Send the GET request and examine the results.

In [27]:
results = requests.get(url).json()
results

{'meta': {'code': 200, 'requestId': '5fef4c56dad389062d27b976'},
  'headerLocation': 'Malvern',
  'headerFullLocation': 'Malvern, Toronto',
  'headerLocationGranularity': 'neighborhood',
  'totalResults': 1,
  'suggestedBounds': {'ne': {'lat': 43.8111863045, 'lng': -79.18812958073042},
   'sw': {'lat': 43.80218629549999, 'lng': -79.2005772192696}},
  'groups': [{'type': 'Recommended Places',
    'name': 'recommended',
    'items': [{'reasons': {'count': 0,
       'items': [{'summary': 'This spot is popular',
         'type': 'general',
         'reasonName': 'globalInteractionReason'}]},
      'venue': {'id': '4bb6b9446edc76b0d771311c',
       'name': 'Wendy’s',
       'location': {'crossStreet': 'Morningside & Sheppard',
        'lat': 43.80744841934756,
        'lng': -79.19905558052072,
        'labeledLatLngs': [{'label': 'display',
          'lat': 43.80744841934756,
          'lng': -79.19905558052072}],
        'distance': 387,
        'cc': 'CA',
        'city': 'Toronto',
    

Let's write a function that extracts the category of the venue.

In [28]:
def get_category_type(row):
    try:
        categories_list = row['categories']
    except:
        categories_list = row['venue.categories']
    
    if len(categories_list) == 0:
        return None
    else:
        return categories_list[0]['name']

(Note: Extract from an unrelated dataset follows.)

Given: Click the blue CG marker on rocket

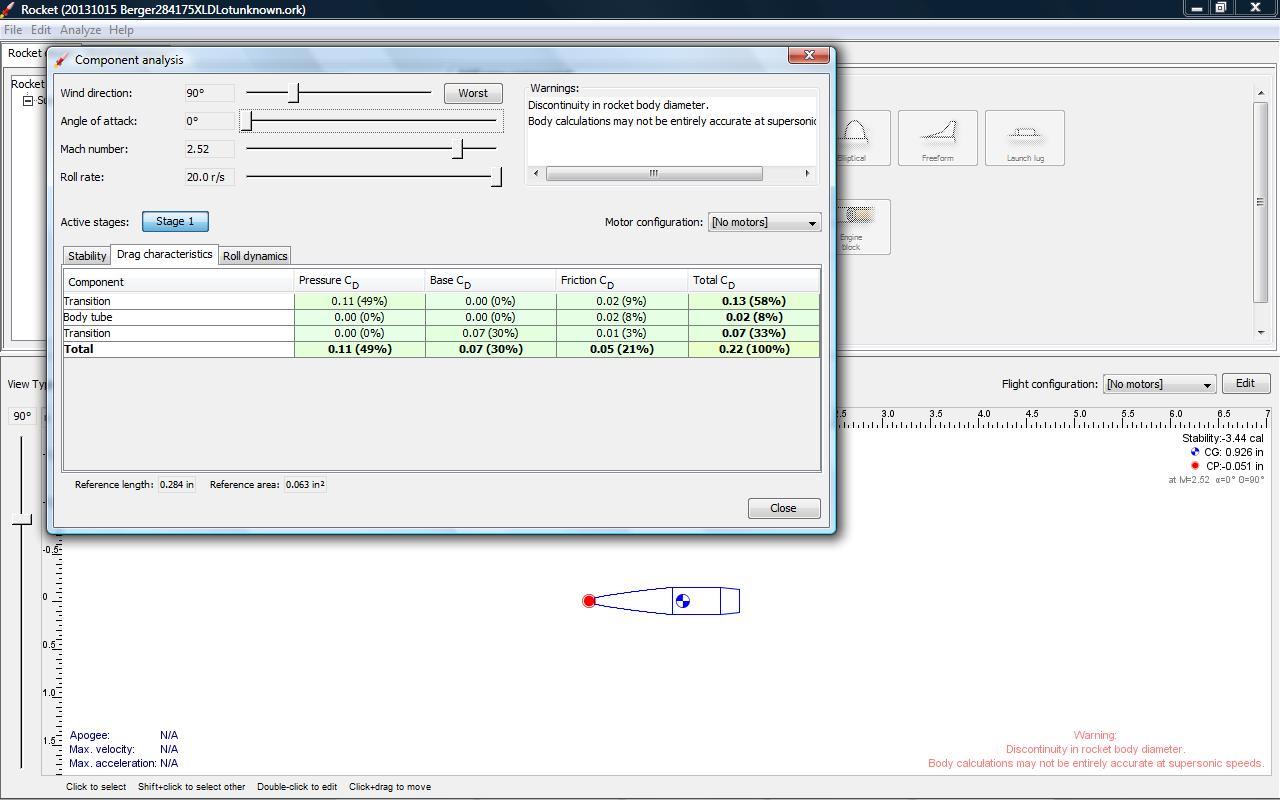Looking at the screenshot, I should (x=683, y=601).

Now we are ready to clean the json and structure it into a *pandas* dataframe:

In [29]:
# Clean the json and structure it into a pandas dataframe.
venues = results['response']['groups'][0]['items']
    
nearby_venues = json_normalize(venues) # Flatten JSON

# Filter columns
filtered_columns = ['venue.name', 'venue.categories', 'venue.location.lat', 'venue.location.lng']
nearby_venues = nearby_venues.loc[:, filtered_columns]

# Filter the category for each row
nearby_venues['venue.categories'] = nearby_venues.apply(get_category_type, axis=1)

# Clean columns
nearby_venues.columns = [col.split(".")[-1] for col in nearby_venues.columns]

nearby_venues.head()

  after removing the cwd from sys.path.


Unnamed: 0,name,categories,lat,lng
0,Wendy’s,Fast Food Restaurant,43.807448,-79.199056


Let's check the number of venues were returned by Foursquare

In [30]:
print('{} venues were returned by Foursquare.'.format(nearby_venues.shape[0]))

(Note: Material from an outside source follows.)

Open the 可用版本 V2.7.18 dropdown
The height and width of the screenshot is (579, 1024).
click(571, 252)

1 venues were returned by Foursquare.


**Explore Neighborhoods in Toronto**

Let's create a function to repeat the same process to all the neighborhoods in Toronto.

In [31]:
def getNearbyVenues(names, latitudes, longitudes, radius=500):
    
    venues_list=[]
    for name, lat, lng in zip(names, latitudes, longitudes):
        print(name)
            
        # create the API request URL
        url = 'https://api.foursquare.com/v2/venues/explore?&client_id={}&client_secret={}&v={}&ll={},{}&radius={}&limit={}'.format(
            CLIENT_ID, 
            CLIENT_SECRET, 
            VERSION, 
            lat, 
            lng, 
            radius, 
            LIMIT)
            
        # make the GET request
        results = requests.get(url).json()["response"]['groups'][0]['items']
        
        # return only relevant information for each nearby venue
        venues_list.append([(
            name, 
            lat, 
            lng, 
            v['venue']['name'], 
            v['venue']['location']['lat'], 
            v['venue']['location']['lng'],  
            v['venue']['categories'][0]['name']) for v in results])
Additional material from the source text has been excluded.